Grand Slam singles results
- Wimbledon: Q2 (1984)

Doubles
- Career record: 1–5 (ATP Tour)
- Highest ranking: No. 416 (11 May 1987)

= Shozo Shiraishi =

Japanese tennis player (1958–2010)

Shozo Shiraishi (27 January 1958 – 19 January 2010) was a Japanese professional tennis player.

Shiraishi, who was born in Osaka, played in professional tournaments through the 1980s, reaching a career best ranking of 326 in the world. His best performance at Grand Prix level came at Maui in 1983, where he made it into the second round, with a win over former Wimbledon semi-finalist Pat DuPré. He featured himself at Wimbledon in the 1984 qualifying draw, from which he was eliminated by Boris Becker.

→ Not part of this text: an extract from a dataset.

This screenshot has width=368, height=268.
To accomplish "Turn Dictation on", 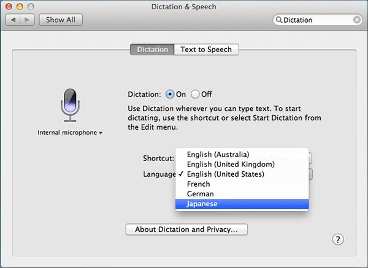I will [170, 94].
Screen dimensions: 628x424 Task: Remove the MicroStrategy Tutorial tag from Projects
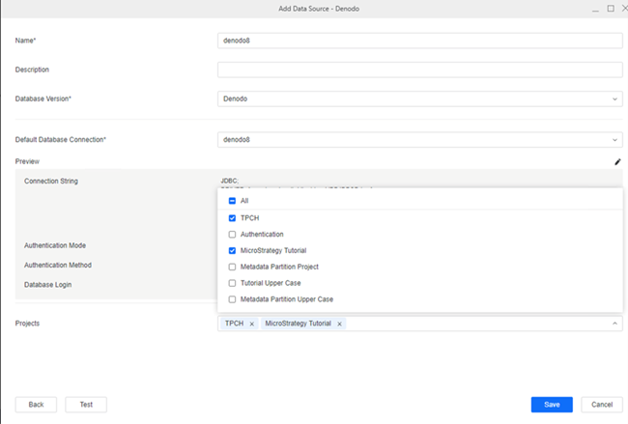tap(339, 324)
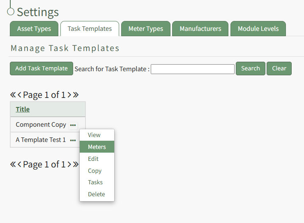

Between 1984 and 1987, Shiraishi represented the Japan Davis Cup team and had a 6/7 record, all in singles rubbers. In 1985 he played in two World Group ties and lost all of his matches, but took a set off both Aaron Krickstein of the United States and Spain's Sergio Casal.

In 1986 he defeated Soichi Nakamura to win the singles title at the All Japan Tennis Championships.